There’s no time to retrieve another clip from my pack. I draw my knife and am just about to stab it in the eye when Brenna pushes the Florae away and jams the door down the last few inches. She closes the mechanism on the counter and locks it in place, grinning.

I slump against the wall. The Floraes scratch and scramble wildly against the rolling door and the other, regular door, but it looks as if, for the moment, both will hold.

“Amy—” Brenna starts to speak, but I shush her. We just have to stay silent until nightfall. They’ll wander away by then.

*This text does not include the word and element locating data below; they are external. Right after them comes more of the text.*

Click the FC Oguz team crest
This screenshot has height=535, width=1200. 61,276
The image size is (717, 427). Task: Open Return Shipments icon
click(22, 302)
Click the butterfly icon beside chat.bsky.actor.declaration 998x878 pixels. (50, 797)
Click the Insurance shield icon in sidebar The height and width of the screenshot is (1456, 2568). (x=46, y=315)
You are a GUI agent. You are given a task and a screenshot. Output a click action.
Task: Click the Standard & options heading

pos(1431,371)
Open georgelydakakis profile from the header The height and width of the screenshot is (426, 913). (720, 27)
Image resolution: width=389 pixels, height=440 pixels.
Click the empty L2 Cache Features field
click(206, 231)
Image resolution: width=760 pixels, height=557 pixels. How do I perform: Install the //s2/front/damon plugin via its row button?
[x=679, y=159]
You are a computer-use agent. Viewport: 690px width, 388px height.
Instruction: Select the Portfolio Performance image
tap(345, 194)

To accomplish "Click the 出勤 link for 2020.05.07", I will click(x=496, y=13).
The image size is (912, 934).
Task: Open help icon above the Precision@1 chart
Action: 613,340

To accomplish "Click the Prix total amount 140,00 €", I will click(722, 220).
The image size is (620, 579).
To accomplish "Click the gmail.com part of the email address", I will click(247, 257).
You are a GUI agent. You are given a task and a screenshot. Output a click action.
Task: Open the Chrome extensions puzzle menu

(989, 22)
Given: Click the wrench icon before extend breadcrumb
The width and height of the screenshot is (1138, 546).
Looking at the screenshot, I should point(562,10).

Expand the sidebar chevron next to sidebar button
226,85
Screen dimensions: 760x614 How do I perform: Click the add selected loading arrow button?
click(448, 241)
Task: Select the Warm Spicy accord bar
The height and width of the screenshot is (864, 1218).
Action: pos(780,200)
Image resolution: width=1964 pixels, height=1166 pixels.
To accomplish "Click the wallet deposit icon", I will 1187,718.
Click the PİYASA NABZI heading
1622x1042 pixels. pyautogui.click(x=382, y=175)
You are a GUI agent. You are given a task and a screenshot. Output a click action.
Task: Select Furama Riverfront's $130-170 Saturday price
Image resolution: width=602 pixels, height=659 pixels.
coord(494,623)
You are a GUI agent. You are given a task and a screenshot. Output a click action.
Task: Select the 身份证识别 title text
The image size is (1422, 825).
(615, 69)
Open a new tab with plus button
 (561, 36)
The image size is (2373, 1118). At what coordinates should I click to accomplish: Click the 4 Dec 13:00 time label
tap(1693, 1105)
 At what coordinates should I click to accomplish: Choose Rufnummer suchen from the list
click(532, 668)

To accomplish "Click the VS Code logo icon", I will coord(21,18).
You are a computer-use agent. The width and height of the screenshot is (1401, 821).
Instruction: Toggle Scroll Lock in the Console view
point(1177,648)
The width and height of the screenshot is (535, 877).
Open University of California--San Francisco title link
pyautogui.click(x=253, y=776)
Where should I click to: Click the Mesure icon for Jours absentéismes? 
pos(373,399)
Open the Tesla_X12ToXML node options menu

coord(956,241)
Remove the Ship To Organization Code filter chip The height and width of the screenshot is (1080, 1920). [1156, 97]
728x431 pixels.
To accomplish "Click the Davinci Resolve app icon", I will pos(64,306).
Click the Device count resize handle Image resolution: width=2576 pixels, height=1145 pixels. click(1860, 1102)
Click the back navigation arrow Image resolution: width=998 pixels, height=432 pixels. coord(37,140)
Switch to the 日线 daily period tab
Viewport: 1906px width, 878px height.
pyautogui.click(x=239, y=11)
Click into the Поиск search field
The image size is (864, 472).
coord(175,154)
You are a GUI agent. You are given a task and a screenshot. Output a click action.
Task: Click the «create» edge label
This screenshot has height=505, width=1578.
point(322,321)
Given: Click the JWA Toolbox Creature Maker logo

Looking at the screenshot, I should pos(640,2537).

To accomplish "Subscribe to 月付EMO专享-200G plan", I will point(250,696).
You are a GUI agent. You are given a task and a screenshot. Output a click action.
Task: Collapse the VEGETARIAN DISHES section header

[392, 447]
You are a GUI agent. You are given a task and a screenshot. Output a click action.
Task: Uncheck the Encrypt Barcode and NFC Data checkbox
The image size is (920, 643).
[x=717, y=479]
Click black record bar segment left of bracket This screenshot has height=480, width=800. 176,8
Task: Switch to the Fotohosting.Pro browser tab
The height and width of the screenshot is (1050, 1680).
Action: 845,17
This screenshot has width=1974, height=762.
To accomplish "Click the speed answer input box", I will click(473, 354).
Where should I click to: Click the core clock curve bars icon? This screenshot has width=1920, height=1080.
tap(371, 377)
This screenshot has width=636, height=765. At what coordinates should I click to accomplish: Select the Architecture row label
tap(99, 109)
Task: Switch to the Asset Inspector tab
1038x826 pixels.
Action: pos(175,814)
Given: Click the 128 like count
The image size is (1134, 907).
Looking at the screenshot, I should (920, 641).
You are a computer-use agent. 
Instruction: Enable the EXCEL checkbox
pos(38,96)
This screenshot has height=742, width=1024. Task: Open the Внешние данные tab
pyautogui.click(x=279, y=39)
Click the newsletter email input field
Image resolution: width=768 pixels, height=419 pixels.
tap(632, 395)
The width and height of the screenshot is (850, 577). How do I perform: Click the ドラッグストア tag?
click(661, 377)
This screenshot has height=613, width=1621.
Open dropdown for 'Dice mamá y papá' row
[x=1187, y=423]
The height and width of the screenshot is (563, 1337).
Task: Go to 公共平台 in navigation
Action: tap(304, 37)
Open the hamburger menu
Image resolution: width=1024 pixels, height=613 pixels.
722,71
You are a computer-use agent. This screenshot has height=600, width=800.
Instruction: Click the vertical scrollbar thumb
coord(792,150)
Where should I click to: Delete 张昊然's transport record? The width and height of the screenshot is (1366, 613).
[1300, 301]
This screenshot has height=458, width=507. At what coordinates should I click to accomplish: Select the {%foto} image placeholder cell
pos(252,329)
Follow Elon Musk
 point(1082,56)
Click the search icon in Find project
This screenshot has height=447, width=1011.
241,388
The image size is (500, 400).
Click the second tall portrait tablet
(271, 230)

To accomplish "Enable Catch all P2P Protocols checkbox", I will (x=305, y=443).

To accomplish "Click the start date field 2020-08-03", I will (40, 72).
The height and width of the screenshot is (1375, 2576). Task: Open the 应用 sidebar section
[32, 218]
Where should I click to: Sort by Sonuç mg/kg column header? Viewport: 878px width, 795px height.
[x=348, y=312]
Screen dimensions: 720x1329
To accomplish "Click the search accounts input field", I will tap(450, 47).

“But, Amy.” She’s panting loudly and I look at her closely. She holds up her left hand, its flesh ripped and bloodied. Her ever-present grin has disappeared. “I think one of them got me.” Her voice is surprisingly calm, but the look on her face betrays her horror.

“Was that from a Florae or from the gate?”

She turns her hand sideways. Gashes run across her middle and ring finger. The gate would have cut her palm, not the outside of her fingers. It wouldn’t have made such a deep wound. It looks like she was cut with a knife.

Brenna has been bitten by a Florae.

“What are we going to do?” she asks, eyes wide. “I don’t want to turn—”

“You won’t,” I tell her, stepping toward her and pinning the wrist of her wounded hand to the counter so that she can’t move. She twists her head to look at me, her eyes filled with terror.

“Amy, please. Don’t,” she whispers.

“I have to make sure you don’t change.” I look at her shredded, useless fingers.

“Don’t do it.” Her voice is unlike that of the Brenna I’ve come to know. The fear is taking over.

“My knife is sharp,” I say, willing the tremors out of my voice. “You’ll barely feel it.”

The truth is, I’m probably more scared than she is.

She takes a deep breath and nods. “Do it,” she says, resigned.

“Brenna, I’m so sorry,” I tell her as I bring the blade down.